On 11/12/11 2:36 AM, Karl Weber wrote:
Am Mittwoch, 9. November 2011, 11:51:43 schrieb Knut Anders Hatlen:
Karl Weber<[email protected]>  writes:
Hi,

Derby does support UDTs. One can use any java.io.Serializable java class
as a UDT.

On the other hand, derby does not support SQL ARRAY types.

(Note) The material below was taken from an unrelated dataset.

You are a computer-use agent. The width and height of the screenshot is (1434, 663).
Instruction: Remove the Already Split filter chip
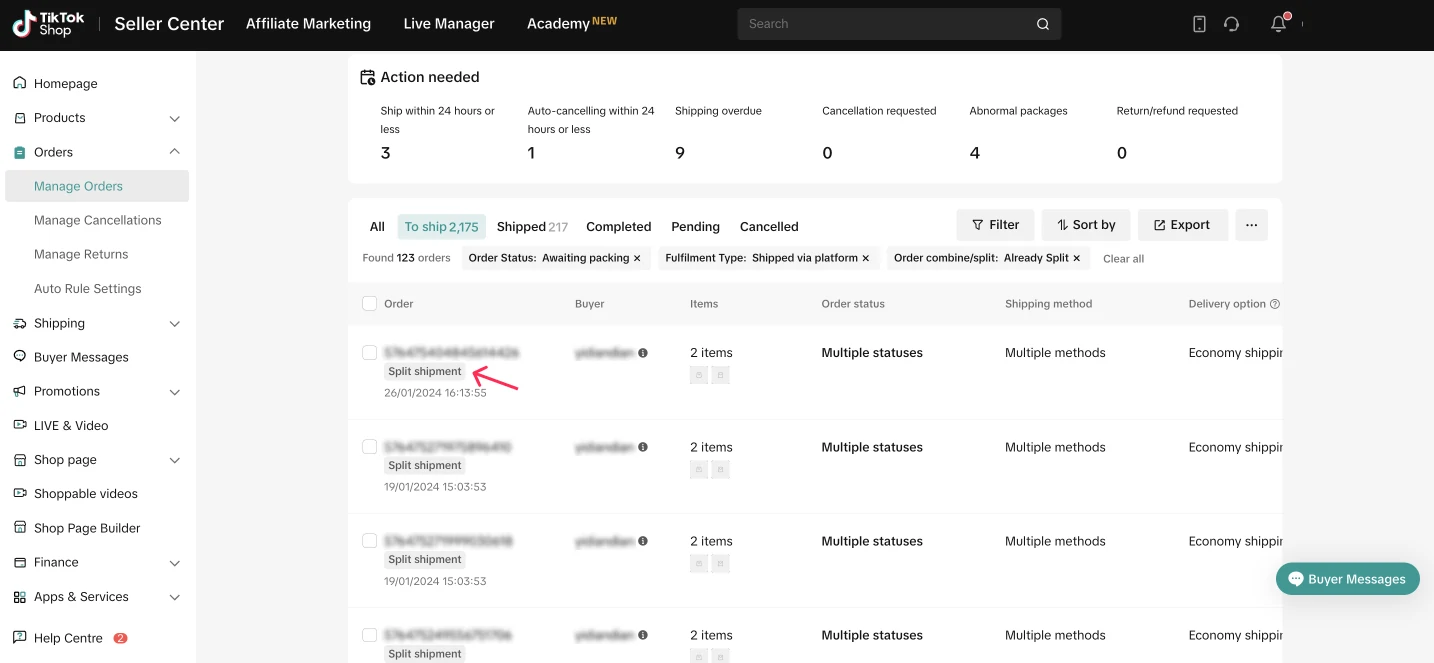1077,258
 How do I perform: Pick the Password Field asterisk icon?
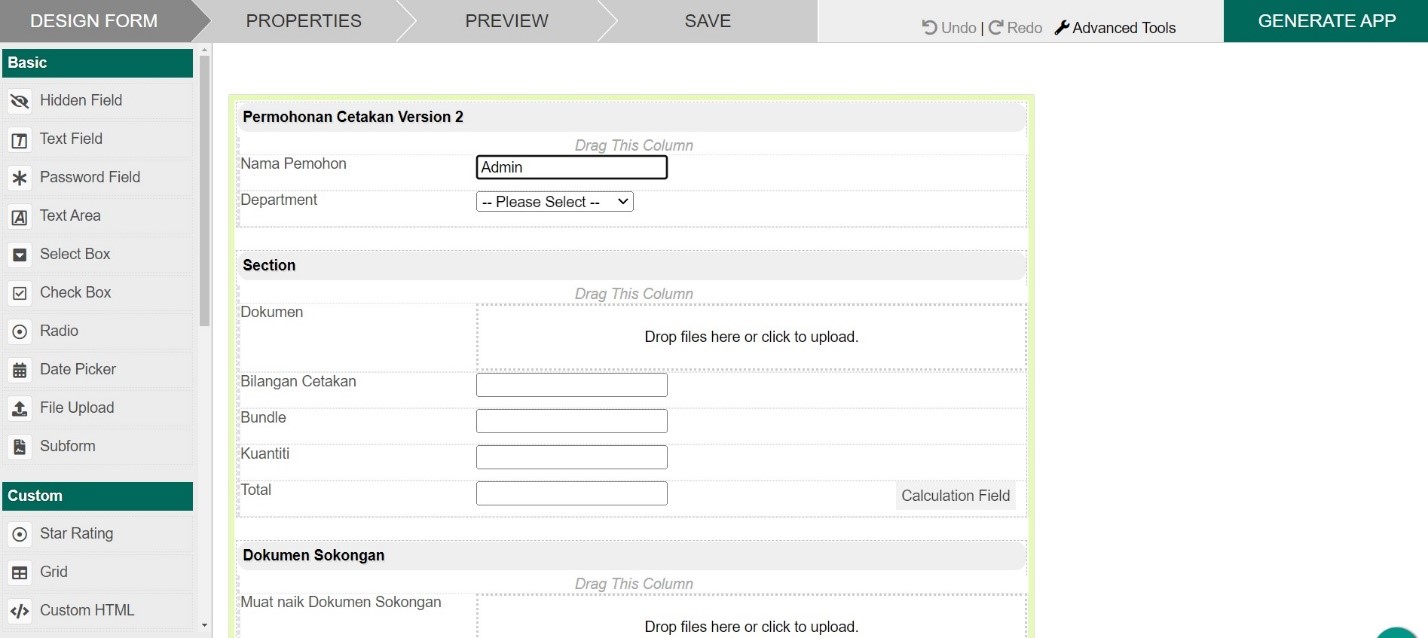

However, every java array is an object that implements
java.io.Serializable, so can one define a UTD of the form

CREATE TYPE APP.DARRAY

        EXTERNAL NAME 'double[]'
        LANGUAGE JAVA;

?
[...]
However, how do I insert values into this table, using normal SQL and
using the JDBC API?
Hi Karl,

The easiest way is to insert values using the JDBC API, like this:

     PreparedStatement ps = c.prepareStatement("INSERT INTO XXX VALUES ?");
     ps.setObject(1, new double[] { 1, 2, 3 });
     ps.executeUpdate();

Thank you very much, Knut, it works.

I have one more question: I checked double[], double[][], float[], int[],
short[] and byte[]. Unfortunately the last one does not work:

IJ Version 10.8
ij>  create type APP.BARRAY
external name 'byte[]'
language java;
FEHLER 42Z10: Die an einen benutzerdefinierten Typ gebundene Java-Klasse darf
nicht intern von Derby verwendet werden: 'byte[]'.
ij>

Why is byte[] not supported? O.k., there is VARCHAR FOR BIT DATA, which maps
to byte[], but it's size is limited to at most 32.672 bytes, a restriction I
do not know of for UDTs. I would need larger byte arrays. The only other way I
know would be to use a BLOB instead.... Anyway, I do not really understand,
why one cannot define a UDT of type byte[]. If I had to use a BLOB: does the
specified length does have any performance or other impact?

Hi Karl,

As you noted, byte[] is not an allowed type because it is the backing class for one of Derby's builtin SQL types. You will see the same error if you try to bind a UDT name to java.lang.Integer, which is the backing class for the INT type. Off the top of my head, I don't know what would break if we removed this restriction.

For arbitrarily long byte arrays, you can also use LONG VARCHAR FOR BIT DATA. One difference between VARCHAR FOR BIT DATA and the large byte types (BLOB and LONG VARCHAR FOR BIT DATA) is that you can create indexes on VARCHAR FOR BIT DATA.